What you have to do: Of all the lines below, output only those starting at the one with "Viewport: 1173px width, 835px height." and ending at the one with "Switch to the Network tab", both ends included, exactly as written.

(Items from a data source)
----

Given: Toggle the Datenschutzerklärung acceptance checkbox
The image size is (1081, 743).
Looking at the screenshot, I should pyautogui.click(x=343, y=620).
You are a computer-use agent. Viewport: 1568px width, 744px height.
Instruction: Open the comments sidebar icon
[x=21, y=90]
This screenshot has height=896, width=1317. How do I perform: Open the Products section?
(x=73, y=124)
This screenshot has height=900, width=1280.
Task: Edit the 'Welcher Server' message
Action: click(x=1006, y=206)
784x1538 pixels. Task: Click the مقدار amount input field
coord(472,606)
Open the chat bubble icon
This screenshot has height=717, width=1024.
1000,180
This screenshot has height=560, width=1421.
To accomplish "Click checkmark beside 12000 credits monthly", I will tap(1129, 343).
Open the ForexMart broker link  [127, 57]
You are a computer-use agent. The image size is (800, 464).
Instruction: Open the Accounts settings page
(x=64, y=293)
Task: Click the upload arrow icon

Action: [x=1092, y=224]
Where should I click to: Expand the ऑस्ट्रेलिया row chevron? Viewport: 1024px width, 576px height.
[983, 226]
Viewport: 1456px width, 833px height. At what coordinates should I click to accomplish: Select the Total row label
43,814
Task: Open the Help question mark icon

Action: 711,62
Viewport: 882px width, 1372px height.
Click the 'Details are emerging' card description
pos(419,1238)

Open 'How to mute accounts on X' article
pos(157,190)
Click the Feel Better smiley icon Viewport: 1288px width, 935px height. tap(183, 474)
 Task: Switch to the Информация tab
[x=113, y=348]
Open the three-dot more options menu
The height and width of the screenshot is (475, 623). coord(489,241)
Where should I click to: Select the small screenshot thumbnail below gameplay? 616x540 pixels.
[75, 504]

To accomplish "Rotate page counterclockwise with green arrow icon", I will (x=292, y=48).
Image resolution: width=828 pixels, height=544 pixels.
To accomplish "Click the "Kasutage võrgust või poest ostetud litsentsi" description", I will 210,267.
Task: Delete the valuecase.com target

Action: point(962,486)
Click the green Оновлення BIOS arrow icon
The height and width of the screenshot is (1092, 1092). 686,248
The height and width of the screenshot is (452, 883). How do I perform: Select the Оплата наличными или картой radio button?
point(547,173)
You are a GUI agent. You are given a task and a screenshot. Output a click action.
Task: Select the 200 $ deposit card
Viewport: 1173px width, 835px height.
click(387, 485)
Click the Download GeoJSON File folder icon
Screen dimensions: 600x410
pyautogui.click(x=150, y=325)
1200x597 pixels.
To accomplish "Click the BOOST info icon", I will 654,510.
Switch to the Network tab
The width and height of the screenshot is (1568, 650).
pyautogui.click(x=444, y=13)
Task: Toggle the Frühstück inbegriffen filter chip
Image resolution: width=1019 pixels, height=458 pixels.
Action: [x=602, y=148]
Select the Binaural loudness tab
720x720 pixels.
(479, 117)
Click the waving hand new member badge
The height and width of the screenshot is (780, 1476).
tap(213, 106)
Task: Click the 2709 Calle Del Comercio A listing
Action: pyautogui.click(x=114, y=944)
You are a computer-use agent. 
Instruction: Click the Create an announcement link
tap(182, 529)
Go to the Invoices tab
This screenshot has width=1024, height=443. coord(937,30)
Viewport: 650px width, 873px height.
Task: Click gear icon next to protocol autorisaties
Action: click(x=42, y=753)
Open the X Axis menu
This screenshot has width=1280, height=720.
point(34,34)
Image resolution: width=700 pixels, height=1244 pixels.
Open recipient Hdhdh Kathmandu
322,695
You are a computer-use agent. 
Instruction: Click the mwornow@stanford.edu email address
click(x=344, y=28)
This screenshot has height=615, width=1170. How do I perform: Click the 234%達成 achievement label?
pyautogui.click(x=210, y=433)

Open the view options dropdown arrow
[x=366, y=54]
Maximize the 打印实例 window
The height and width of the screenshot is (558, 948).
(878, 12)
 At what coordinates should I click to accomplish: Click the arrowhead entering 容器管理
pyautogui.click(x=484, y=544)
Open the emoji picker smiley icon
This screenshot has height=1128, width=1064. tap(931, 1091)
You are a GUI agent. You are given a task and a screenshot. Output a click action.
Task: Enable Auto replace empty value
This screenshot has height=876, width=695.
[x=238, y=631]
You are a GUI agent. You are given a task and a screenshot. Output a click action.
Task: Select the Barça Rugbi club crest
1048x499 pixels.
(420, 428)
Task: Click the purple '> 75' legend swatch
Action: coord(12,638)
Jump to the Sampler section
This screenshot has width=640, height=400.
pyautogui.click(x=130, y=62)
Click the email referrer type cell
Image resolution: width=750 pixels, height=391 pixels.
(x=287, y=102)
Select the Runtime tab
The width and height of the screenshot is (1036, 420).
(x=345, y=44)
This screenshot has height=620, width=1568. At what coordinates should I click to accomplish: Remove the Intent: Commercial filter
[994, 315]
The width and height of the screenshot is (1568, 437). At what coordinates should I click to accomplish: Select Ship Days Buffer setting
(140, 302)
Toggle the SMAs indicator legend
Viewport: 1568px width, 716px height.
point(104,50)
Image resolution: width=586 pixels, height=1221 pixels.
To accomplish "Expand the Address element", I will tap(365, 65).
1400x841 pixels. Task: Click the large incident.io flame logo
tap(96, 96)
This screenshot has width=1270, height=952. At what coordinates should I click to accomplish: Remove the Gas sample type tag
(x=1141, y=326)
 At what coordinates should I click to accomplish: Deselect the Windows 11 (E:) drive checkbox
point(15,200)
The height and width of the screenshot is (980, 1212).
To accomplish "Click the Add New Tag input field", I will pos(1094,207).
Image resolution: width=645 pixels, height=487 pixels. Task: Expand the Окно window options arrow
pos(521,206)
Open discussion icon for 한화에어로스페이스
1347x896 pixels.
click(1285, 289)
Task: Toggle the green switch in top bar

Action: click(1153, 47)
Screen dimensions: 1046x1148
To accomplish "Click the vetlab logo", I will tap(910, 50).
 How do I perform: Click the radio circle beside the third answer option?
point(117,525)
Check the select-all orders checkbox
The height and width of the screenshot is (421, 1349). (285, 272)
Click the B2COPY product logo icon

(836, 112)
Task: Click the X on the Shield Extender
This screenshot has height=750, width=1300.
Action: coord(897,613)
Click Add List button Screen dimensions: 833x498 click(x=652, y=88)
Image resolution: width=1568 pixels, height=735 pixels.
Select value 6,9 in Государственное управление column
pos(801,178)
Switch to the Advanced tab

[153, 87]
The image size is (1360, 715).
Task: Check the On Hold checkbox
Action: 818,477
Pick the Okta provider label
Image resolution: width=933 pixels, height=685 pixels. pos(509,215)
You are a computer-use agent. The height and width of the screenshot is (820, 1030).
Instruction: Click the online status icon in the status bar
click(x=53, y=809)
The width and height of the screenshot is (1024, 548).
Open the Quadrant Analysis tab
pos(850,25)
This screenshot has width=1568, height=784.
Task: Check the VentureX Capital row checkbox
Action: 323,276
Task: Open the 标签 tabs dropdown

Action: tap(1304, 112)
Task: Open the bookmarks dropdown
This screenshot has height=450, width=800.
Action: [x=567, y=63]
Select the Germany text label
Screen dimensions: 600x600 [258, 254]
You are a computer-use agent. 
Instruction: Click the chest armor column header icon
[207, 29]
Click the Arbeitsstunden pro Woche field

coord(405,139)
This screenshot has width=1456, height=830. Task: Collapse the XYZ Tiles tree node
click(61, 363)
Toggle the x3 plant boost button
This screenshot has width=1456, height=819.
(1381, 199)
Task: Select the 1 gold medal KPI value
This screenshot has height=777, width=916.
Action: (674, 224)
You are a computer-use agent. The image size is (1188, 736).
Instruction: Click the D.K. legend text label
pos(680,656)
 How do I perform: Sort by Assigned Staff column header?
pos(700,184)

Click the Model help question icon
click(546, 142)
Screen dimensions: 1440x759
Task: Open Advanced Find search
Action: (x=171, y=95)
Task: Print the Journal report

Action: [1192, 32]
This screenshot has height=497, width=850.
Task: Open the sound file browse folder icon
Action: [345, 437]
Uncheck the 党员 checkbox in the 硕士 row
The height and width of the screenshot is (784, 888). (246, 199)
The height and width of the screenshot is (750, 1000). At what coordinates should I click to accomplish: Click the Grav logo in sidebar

----

Solved exercise:
Viewport: 1173px width, 835px height.
click(387, 485)
Click the Download GeoJSON File folder icon
Screen dimensions: 600x410
pyautogui.click(x=150, y=325)
1200x597 pixels.
To accomplish "Click the BOOST info icon", I will 654,510.
Switch to the Network tab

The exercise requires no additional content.